Excerpt to read:
************

The container 2 completely covers a chassis 28 attached to the top of base 10. The chassis is typically formed of iron uprights and cross-members, as schematically shown in FIG. 3. Chassis 28 supports various mechanical and electromechanical means housed in the container and generally designed for establishing and breaking a telephone communication, such as the audio pack with loudspeaker and microphone already mentioned, electromechanical card reading means, and electromechanical coin sorting and testing means as well as storage pending collection or refund. A case, described later on with reference to FIG. 10, contains electromechaniccal means, such as keys and contacts, of the dialling keyboard 24 and the refund button 25, and is attached to container 2.

************

Recorded information:
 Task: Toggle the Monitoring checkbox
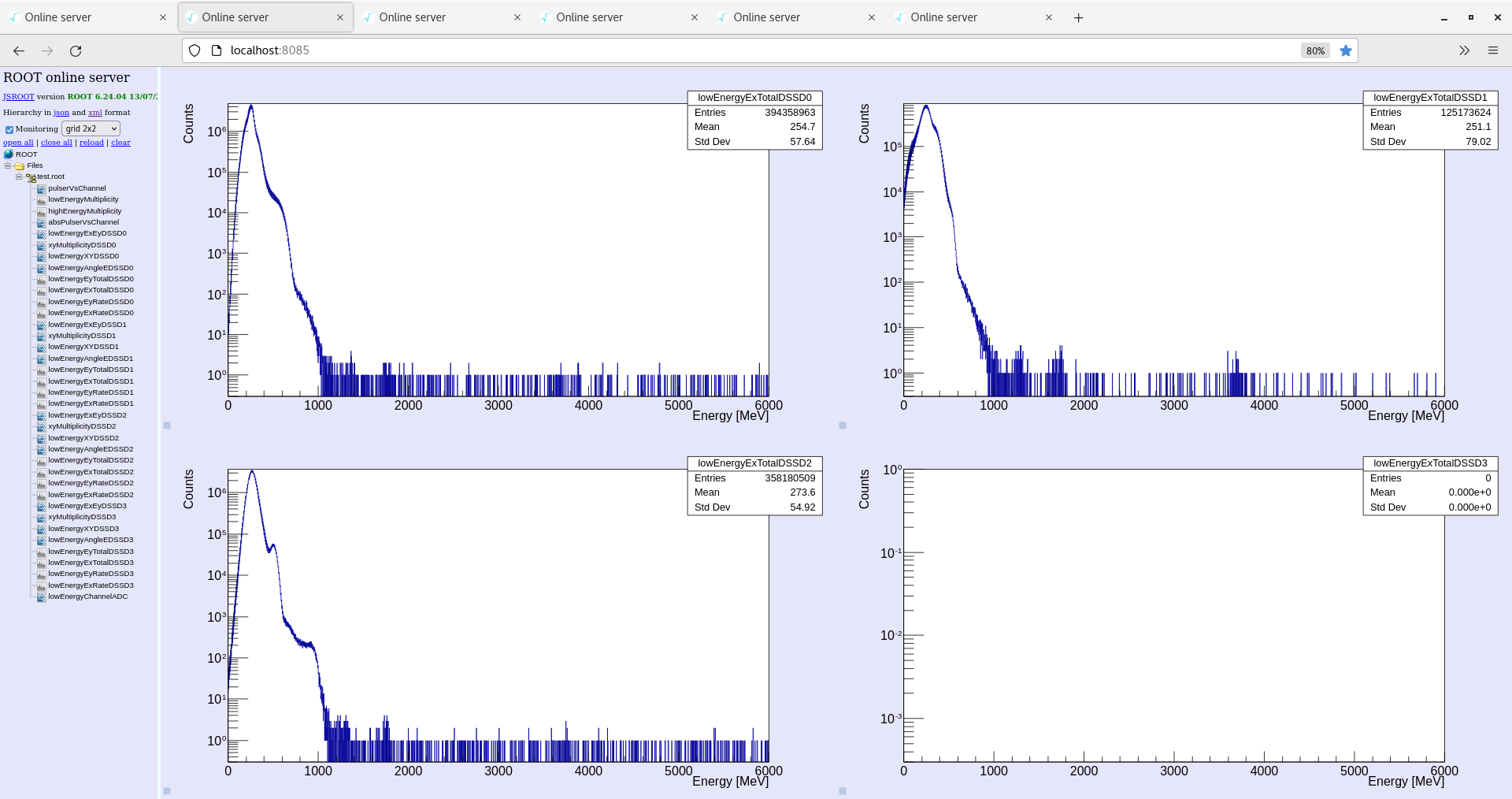9,129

************

Task to complete: Reproduce the telephone chassis passage word for word, in full. Rely on the telephone chassis passage alone.

Solution to the exercise:
The container 2 completely covers a chassis 28 attached to the top of base 10. The chassis is typically formed of iron uprights and cross-members, as schematically shown in FIG. 3. Chassis 28 supports various mechanical and electromechanical means housed in the container and generally designed for establishing and breaking a telephone communication, such as the audio pack with loudspeaker and microphone already mentioned, electromechanical card reading means, and electromechanical coin sorting and testing means as well as storage pending collection or refund. A case, described later on with reference to FIG. 10, contains electromechaniccal means, such as keys and contacts, of the dialling keyboard 24 and the refund button 25, and is attached to container 2.